The Technical constraints (for fun) are as follows:
- Regions not seen should not have (substantial) calculations performed
- Generating Pokemon should be stateless. No information about previous spawns/timers are needed.
- Caching results of generated Pokemon is OK
Basic simulation is in place, with "Players" moving around and triggering generation lookups. As player's see Pokemon, they are added to the player. Generation lookups are stateless, and only require the player's position and the server's current time to make a decision to generate a Pokemon or not.
Example Output:
Found one! 217 367
Found one! 0 796
Found one! 21 20
Found one! 263 336
Found one! 757 594
Found one! 753 605
Found one! 796 15
Found one! 754 598
Found one! 744 619
Found one! 757 0
Player -2818048 caught 1
4 LEAFMON captured.
Player -16774693 caught 1
2 FIREMON captured.
Player -13703129 caught 3
1 WATERMON captured.
1 FIREMON captured.
2 LEAFMON captured.
As shown above, player's capture differing amounts and kinds of Pokemon, despite a fixed distribution for spawning.
The most interesting part is in Generator.generate(...)
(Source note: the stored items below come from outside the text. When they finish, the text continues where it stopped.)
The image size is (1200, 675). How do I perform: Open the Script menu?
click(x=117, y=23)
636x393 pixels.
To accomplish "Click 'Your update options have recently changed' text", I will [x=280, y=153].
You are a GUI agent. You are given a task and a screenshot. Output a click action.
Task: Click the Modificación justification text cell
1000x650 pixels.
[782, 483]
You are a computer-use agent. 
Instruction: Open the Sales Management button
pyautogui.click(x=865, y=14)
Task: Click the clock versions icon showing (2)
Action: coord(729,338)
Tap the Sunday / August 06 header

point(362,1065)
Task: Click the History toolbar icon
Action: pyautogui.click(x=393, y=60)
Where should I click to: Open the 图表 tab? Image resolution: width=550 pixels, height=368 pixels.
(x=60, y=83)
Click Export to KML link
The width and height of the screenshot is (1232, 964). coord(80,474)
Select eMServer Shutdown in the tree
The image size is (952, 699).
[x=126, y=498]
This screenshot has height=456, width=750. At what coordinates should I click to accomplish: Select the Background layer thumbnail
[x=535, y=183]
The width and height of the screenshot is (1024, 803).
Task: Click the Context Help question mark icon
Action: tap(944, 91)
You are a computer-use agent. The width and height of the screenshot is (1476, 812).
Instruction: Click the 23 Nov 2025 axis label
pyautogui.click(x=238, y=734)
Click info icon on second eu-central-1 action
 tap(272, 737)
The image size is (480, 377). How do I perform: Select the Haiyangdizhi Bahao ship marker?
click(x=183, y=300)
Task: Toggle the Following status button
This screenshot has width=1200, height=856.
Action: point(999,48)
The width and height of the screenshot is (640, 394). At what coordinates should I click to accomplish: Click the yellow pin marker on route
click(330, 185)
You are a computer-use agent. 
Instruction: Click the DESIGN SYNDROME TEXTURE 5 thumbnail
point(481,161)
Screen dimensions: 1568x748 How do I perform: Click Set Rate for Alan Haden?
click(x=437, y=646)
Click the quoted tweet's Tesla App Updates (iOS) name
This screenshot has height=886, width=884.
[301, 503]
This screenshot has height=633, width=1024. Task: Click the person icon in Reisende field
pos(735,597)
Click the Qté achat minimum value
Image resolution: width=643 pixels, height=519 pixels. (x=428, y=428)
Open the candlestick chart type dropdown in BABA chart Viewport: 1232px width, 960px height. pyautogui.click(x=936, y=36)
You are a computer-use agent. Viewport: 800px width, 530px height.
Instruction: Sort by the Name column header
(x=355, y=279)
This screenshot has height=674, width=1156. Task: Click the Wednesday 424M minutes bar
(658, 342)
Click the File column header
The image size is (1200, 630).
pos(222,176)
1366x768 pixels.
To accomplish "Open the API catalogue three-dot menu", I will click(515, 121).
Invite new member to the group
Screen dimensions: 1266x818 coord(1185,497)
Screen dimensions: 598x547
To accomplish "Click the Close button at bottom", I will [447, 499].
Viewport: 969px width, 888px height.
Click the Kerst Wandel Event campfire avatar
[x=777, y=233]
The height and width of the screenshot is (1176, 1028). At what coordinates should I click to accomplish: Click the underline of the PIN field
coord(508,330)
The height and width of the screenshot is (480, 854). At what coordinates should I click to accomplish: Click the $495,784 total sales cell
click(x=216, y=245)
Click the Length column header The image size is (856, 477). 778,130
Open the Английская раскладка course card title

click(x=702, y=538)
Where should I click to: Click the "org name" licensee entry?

. This function is the entire algorithm for deciding to
generate a Pokemon or not.
I enjoyed trying to visualize how this would look, and I came up with a rough approximation:
Imagine that each point in space is represented with a stick, and along the stick are tick marks equally spaced, by an
amount of interval
. As time moves along this stick, a Pokemon is generated whenever we pass a tick mark. Given no other
inputs, its trivial to see that every point in space would generate the same Pokemon, at the same time, in an obvious
pattern (defined by the interval length). To "start" at different positions along the stick, we hash both the position
and time. This ensures that as a player moves, they don't see the distribution from a statically defined world. It
"appears" that Pokemon are generated randomly along their journey.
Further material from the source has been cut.